Roland woke up in the wee hours before dawn. He woke several hours before the others because he had a high metabolism. It was not the kind of metabolism that made him want to eat second breakfast or thirds at lunch, like a dwarf. But it was the kind that kept him skinny. In this case, the sleep of the poppies wore off sooner than it did for the others.
Roland found himself left where he slept. The Giants did not want the elf. He hummed a little tune as he searched the area. The tents were gone and the horses were missing, not to mention his fellow travelers, and when he reached to his side, he found even his knife was gone. Somewhere out in the dark, he heard the roar of a lion. He stood, thinking it was not a good thing to be alone in the wilderness, especially one that Lincoln had described as a no-man’s land.
Roland had to think. Tracking the group would be easy enough. He was a hunter, after all. But what he might do when he got there, he would have to think hard. He saw the giant tracks even in the dim light of pre-dawn.
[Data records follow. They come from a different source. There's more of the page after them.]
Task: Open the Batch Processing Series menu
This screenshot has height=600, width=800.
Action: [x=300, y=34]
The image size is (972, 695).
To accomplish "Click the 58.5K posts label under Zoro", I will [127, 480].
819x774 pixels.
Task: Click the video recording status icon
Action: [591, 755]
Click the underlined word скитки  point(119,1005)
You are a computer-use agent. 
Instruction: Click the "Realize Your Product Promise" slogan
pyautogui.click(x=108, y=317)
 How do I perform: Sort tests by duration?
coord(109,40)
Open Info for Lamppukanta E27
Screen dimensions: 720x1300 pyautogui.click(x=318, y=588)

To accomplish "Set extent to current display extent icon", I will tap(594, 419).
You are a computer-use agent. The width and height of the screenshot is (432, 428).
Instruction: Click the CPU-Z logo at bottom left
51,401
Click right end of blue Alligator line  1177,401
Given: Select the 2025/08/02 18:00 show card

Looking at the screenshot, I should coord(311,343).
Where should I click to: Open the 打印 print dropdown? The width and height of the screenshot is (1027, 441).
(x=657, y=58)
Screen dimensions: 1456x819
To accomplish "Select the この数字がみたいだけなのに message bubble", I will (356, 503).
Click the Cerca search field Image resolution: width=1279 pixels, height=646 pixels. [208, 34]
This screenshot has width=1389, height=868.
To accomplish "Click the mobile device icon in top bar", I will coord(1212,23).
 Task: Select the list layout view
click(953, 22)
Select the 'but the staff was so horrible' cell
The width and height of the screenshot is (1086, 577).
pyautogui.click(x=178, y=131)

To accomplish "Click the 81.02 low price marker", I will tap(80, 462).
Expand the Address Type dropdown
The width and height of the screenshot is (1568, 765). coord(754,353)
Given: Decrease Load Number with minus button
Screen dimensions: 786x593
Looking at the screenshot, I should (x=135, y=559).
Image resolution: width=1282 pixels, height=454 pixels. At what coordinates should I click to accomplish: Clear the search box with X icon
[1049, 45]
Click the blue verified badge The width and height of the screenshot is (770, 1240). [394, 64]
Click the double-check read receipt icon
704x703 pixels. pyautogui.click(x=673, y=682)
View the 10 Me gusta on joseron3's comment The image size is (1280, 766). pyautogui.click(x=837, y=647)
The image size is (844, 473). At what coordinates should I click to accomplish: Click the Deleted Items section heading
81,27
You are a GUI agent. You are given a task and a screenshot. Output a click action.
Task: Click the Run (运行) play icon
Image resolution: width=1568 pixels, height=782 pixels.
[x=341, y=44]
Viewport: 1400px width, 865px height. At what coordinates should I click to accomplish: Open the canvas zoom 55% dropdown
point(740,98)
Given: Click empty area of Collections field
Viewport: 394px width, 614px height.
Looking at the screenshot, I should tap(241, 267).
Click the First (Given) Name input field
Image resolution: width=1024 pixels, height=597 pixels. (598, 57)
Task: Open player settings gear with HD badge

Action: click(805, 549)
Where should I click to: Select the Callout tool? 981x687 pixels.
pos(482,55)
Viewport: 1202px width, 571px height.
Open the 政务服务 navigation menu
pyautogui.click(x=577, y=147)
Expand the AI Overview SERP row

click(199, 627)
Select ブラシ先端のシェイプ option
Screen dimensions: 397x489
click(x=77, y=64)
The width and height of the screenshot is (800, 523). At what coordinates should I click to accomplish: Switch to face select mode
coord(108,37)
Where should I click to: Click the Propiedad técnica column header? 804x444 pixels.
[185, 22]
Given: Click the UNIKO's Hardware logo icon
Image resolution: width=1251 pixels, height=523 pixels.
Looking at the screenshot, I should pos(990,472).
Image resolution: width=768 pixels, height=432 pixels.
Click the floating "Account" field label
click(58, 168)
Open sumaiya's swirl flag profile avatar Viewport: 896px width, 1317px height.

The rest of the travelers awoke in a one-room log house made out of whole trees notched like a child’s Lincoln logs and with a twenty foot ceiling over a dirt floor. There were thin cut windows spaced evenly along the walls, barely wide enough to shoot an arrow through, and just the one door that Lockhart guessed was more than twice his six feet in height. There was also a table with three chairs on each side and one at each end. Lockhart, at over six feet, could sit in a big chair and barely reach his chin above the table. He looked like a child.
“Giants,” Lincoln said. “I would guess the ten foot variety.”
“There are houses off to the side here.” Alexis was peering through a window at the far side of the building.
“Barn in this direction,” Boston said. She was looking out the opposite direction, through a window by the door. “It’s a really big barn. I wonder if they have giant chickens or something.”
“Looks like a graveyard out here,” Decker said, and everyone went to the side wall to look. There were only four slit windows along that side wall, but it was enough to see the graves.
“Between the houses and the barn,” Alexis said. “Like a warning.”
“Like a threat,” Decker countered.
“Do what you are told or end up here,,” Lincoln agreed.
“Visitors.” Lockhart heard the latch on the door and quickly got down from the chair. The others bunched up around him.